--- begin ---
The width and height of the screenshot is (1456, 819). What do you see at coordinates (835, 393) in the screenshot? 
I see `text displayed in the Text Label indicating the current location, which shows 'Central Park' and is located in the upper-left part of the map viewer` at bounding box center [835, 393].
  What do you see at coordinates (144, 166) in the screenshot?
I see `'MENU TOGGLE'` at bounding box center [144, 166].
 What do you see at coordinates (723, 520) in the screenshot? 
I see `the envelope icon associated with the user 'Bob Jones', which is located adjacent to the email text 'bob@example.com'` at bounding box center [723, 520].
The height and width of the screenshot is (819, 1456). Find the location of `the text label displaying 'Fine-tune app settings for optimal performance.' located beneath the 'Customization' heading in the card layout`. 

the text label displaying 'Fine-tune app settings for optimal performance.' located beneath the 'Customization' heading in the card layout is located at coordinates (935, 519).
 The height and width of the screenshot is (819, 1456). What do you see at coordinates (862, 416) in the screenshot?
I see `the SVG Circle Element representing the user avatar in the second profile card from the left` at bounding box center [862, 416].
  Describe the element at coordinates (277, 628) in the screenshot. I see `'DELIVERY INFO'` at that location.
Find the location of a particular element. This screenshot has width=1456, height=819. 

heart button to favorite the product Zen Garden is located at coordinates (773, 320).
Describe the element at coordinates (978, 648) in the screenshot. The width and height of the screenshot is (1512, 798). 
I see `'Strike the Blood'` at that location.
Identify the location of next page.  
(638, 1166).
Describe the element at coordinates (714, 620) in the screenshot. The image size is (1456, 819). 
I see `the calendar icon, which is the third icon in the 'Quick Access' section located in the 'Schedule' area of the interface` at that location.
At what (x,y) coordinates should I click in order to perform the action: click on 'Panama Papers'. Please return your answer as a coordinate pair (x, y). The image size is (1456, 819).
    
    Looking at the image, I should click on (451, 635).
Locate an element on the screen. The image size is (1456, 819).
--- end ---
◆ WORK INSTRUCTIONS:
Reproduce all of the records above word for word, with no changes.

◆ THE REPLY:
The width and height of the screenshot is (1456, 819). What do you see at coordinates (835, 393) in the screenshot? 
I see `text displayed in the Text Label indicating the current location, which shows 'Central Park' and is located in the upper-left part of the map viewer` at bounding box center [835, 393].
  What do you see at coordinates (144, 166) in the screenshot?
I see `'MENU TOGGLE'` at bounding box center [144, 166].
 What do you see at coordinates (723, 520) in the screenshot? 
I see `the envelope icon associated with the user 'Bob Jones', which is located adjacent to the email text 'bob@example.com'` at bounding box center [723, 520].
The height and width of the screenshot is (819, 1456). Find the location of `the text label displaying 'Fine-tune app settings for optimal performance.' located beneath the 'Customization' heading in the card layout`. 

the text label displaying 'Fine-tune app settings for optimal performance.' located beneath the 'Customization' heading in the card layout is located at coordinates (935, 519).
 The height and width of the screenshot is (819, 1456). What do you see at coordinates (862, 416) in the screenshot?
I see `the SVG Circle Element representing the user avatar in the second profile card from the left` at bounding box center [862, 416].
  Describe the element at coordinates (277, 628) in the screenshot. I see `'DELIVERY INFO'` at that location.
Find the location of a particular element. This screenshot has width=1456, height=819. 

heart button to favorite the product Zen Garden is located at coordinates (773, 320).
Describe the element at coordinates (978, 648) in the screenshot. The width and height of the screenshot is (1512, 798). 
I see `'Strike the Blood'` at that location.
Identify the location of next page.  
(638, 1166).
Describe the element at coordinates (714, 620) in the screenshot. The image size is (1456, 819). 
I see `the calendar icon, which is the third icon in the 'Quick Access' section located in the 'Schedule' area of the interface` at that location.
At what (x,y) coordinates should I click in order to perform the action: click on 'Panama Papers'. Please return your answer as a coordinate pair (x, y). The image size is (1456, 819).
    
    Looking at the image, I should click on (451, 635).
Locate an element on the screen. The image size is (1456, 819).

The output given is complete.